Only the lines from the one with "The height and" to the end of the data, both ends included, should be output, exactly as they stand and without pictures.

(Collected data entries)
+++
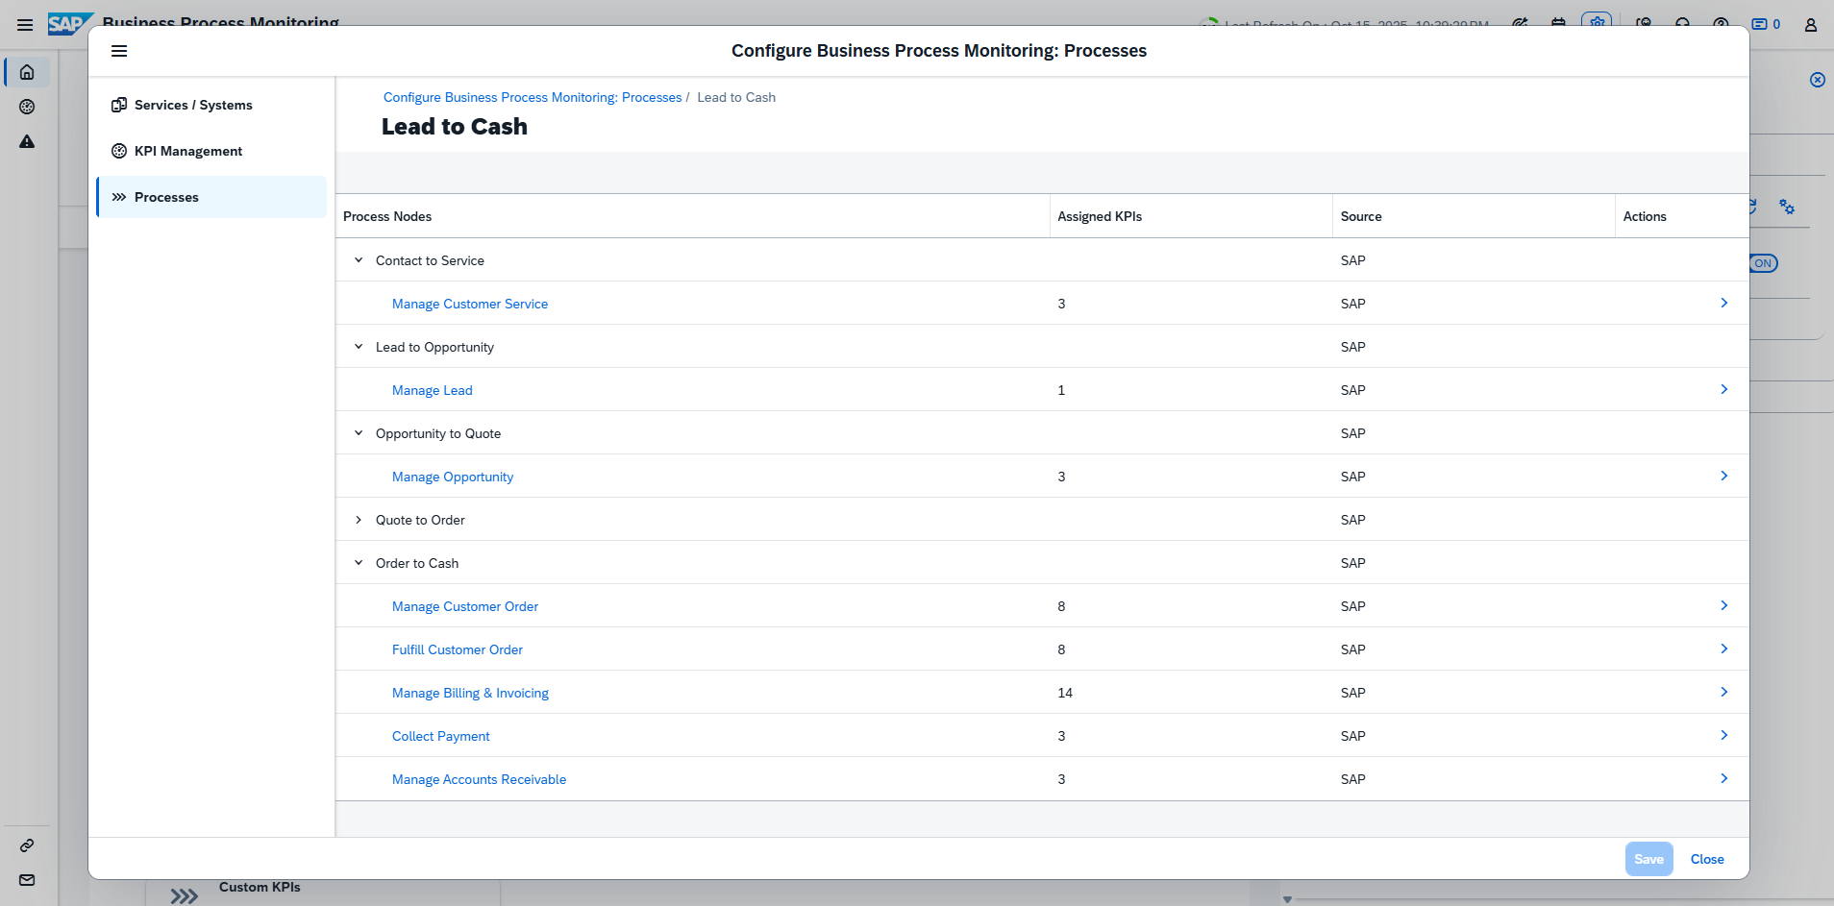Expand the Quote to Order node

[x=359, y=520]
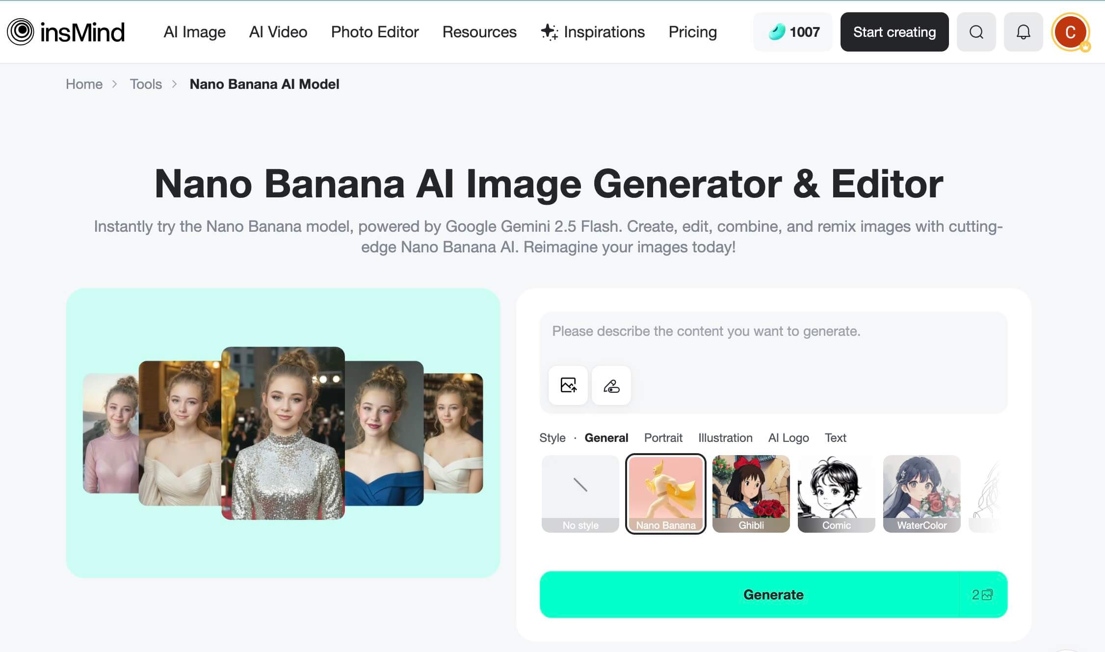Viewport: 1105px width, 652px height.
Task: Focus the prompt description text field
Action: pos(773,339)
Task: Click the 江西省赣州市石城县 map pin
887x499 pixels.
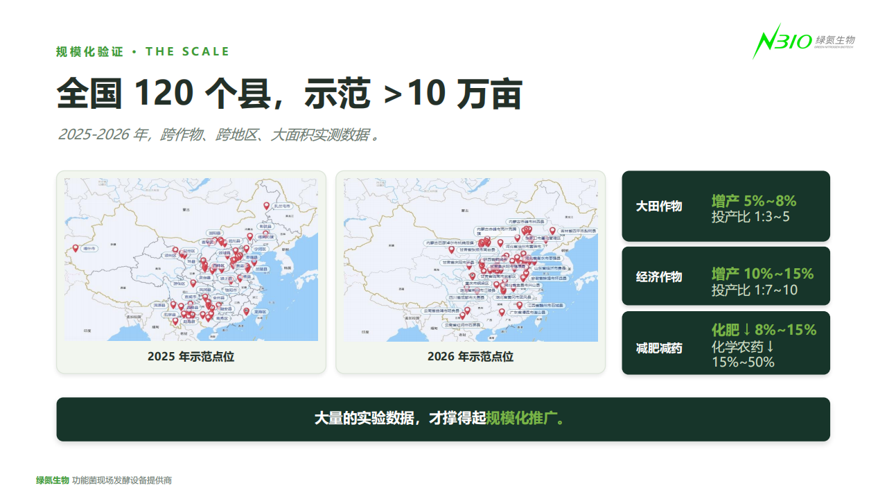Action: coord(519,305)
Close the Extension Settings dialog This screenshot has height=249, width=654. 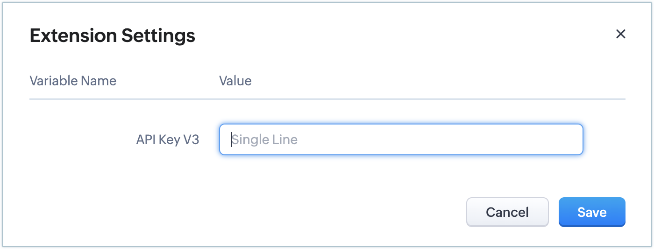click(x=620, y=34)
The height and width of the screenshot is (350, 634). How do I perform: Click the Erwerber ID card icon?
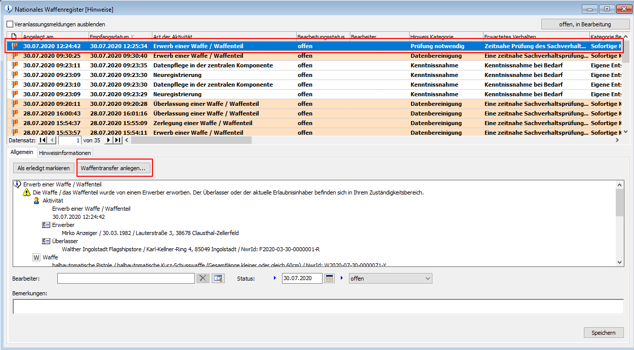coord(46,225)
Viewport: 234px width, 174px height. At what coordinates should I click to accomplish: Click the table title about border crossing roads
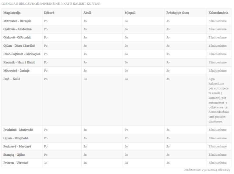pos(51,4)
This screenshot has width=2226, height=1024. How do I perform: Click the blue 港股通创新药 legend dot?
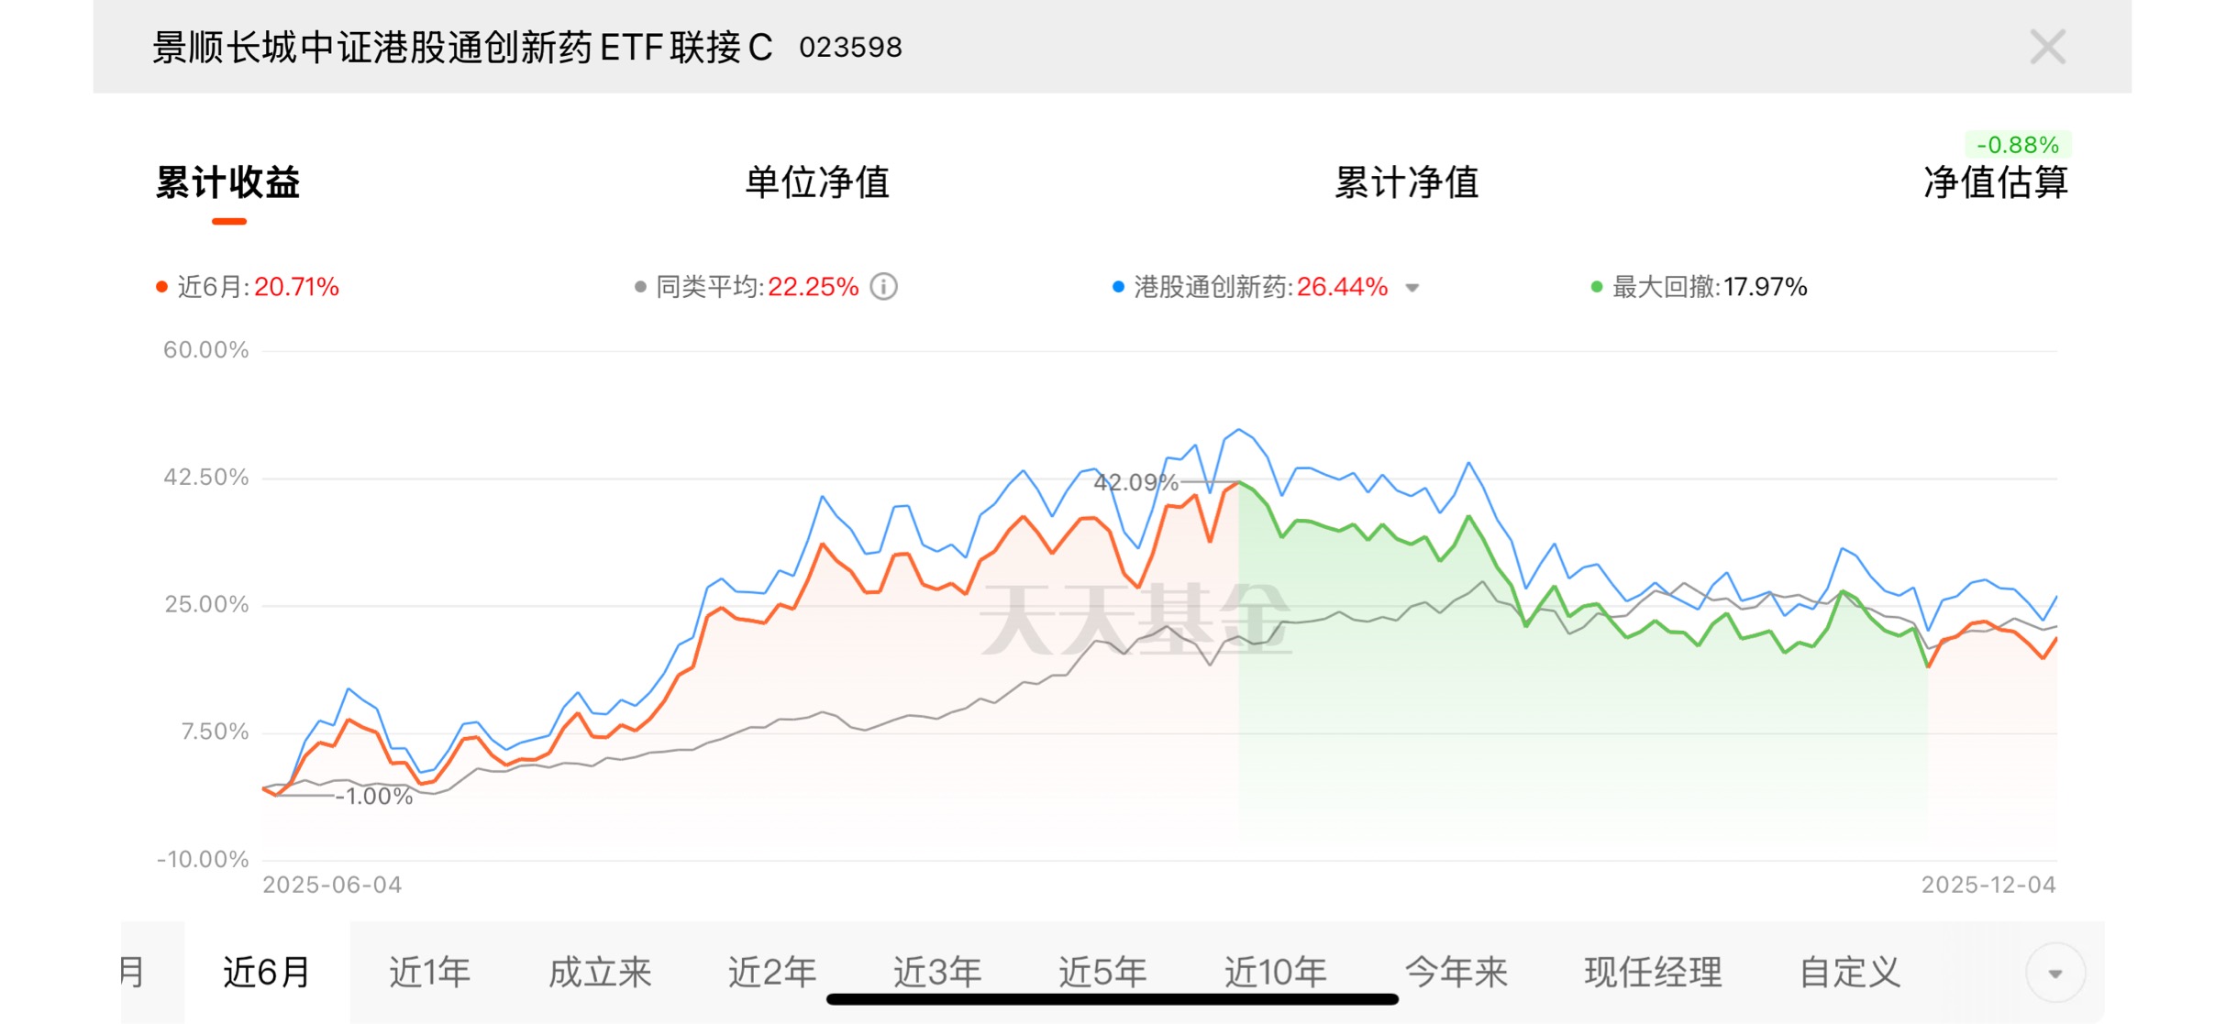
+++
Answer area:
The height and width of the screenshot is (350, 634). How do I perform: Click the Erwerber ID card icon?
coord(46,225)
Viewport: 234px width, 174px height. At what coordinates should I click to accomplish: Click the table title about border crossing roads
pos(51,4)
This screenshot has width=2226, height=1024. How do I perform: Click the blue 港股通创新药 legend dot?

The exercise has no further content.